Give us a break: online learning burnout


Lucia Verzola is a junior English major.

The weekend of Oct. 11, a year after USF’s 2019 fall break, caused the exhaustion of being a student during a global pandemic to sink in further. 

Though the power of technology has allowed college students across the country to continue pursuing their education by attending live classes via Zoom and watching pre-recorded lectures, it comes with a different form of mental fatigue. 

When USF prematurely announced that the fall semester would be a combination of on-campus, hybrid, and remote learning, fall break was eliminated for the physical health of the community, so fewer students would be traveling during this break. However, when the University decided to move exclusively online, the calendar remained unchanged, with a full week dedicated to Thanksgiving in lieu of the mid-semester break. Though this decision made sense with USF’s initial mix of in-person and remote learning, it no longer feels like a fair trade. With classes being online, there was no need for the University to eliminate fall break as a means of controlling the health of the on-campus community. It is difficult for me to think of other reasoning that justified their decision. 

Our nation’s current climate has many of us worried about much more beyond school — fear for the health of our loved ones with the continued spread of COVID-19, police brutality and the fight for the lives of the Black community, making ends meet as the pandemic impacts our income and businesses, and the fate of our country with the quickly approaching presidential election. These are just a few of the deep-rooted issues at the forefront of the national discussion and our own minds. With the wellbeing of ourselves and our community at stake, the exhaustion that has accompanied these worries while trying to stay focused on completing our studies can be overwhelming.

Scientific research has shown that long hours of staring at a screen impacts our physical health as well, causing eye strain, headaches, and lack of focus. These symptoms are referred to as computer vision syndrome. In a 2017 article from Harvard Health, Dr. Matthew Gardiner, an ophthalmologist with Harvard-affiliated Massachusetts Eye and Ear Infirmary, explained, “It’s most prevalent with computers, and typically occurs when looking at a screen at arm’s length or closer.” Unfortunately, this is exactly what college students now spend the majority of their days doing. 

USF took away a break from its students when we needed it most and continue to need it more than ever. The usual long weekend off in the middle of the semester would allow us to take a break from academics and focus on other things happening outside our lives as students. USF prides itself on one of its core Jesuit values, “cura personalis,” or care for the individual person, but I’m disappointed in the University for forgetting this value when failing to give the academic faculty and its students’ a moment for ourselves and our loved ones during these unprecedented times. This semester has arguably proven to be more exhausting than in-person learning ever was, and, though Thanksgiving promises a brief respite, students and faculty will have been working for 14 weeks straight up to that point, with finals and the close of the semester happening shortly thereafter. 

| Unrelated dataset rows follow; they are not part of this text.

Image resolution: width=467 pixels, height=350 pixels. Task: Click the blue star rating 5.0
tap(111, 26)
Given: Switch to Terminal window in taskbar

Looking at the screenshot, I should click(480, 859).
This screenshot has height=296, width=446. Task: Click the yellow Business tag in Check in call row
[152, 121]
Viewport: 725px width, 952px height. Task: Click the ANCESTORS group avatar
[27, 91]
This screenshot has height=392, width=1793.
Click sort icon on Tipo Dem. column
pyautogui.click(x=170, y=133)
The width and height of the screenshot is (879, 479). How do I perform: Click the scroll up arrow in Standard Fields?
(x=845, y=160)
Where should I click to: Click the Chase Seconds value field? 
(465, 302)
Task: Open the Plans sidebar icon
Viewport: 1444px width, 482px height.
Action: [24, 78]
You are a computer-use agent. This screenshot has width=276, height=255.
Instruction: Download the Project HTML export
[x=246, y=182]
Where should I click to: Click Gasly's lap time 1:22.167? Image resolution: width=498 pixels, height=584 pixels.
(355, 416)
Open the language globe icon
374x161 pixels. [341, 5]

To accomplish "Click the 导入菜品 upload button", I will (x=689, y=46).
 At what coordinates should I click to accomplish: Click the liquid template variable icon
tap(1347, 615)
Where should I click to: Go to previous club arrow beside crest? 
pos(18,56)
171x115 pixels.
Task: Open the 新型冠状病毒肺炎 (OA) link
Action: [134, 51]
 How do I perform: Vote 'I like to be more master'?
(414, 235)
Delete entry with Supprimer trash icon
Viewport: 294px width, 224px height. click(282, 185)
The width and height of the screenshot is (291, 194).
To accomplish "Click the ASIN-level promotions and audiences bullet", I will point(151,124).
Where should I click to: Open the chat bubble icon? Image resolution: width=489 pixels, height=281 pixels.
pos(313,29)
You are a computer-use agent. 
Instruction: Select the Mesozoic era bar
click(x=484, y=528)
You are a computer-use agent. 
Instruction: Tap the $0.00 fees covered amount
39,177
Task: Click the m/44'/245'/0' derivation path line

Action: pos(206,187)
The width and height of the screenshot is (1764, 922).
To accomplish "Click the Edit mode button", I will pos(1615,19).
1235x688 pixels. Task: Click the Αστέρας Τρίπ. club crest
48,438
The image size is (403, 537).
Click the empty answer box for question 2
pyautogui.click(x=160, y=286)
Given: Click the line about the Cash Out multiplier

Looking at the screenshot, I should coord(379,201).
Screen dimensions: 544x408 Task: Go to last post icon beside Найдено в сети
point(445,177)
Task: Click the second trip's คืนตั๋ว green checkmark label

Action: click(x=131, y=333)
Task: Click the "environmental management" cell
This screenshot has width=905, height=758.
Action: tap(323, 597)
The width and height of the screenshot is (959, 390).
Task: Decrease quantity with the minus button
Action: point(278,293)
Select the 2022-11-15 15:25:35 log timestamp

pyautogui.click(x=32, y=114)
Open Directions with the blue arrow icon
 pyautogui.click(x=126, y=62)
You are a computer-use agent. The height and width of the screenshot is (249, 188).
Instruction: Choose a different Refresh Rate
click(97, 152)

While I am looking forward to next month’s week-long Thanksgiving break, the outcome of the election and continuation of the pandemic remains at the forefront of my mind. With everything happening in our world today, I feel incredibly privileged that I have been able to continue my life as a student. However, it upsets me that the University has failed to invest in me as I have invested in them. I hope USF learns from this misjudgment as they move into the spring 2021 semester and what it will look like for its students.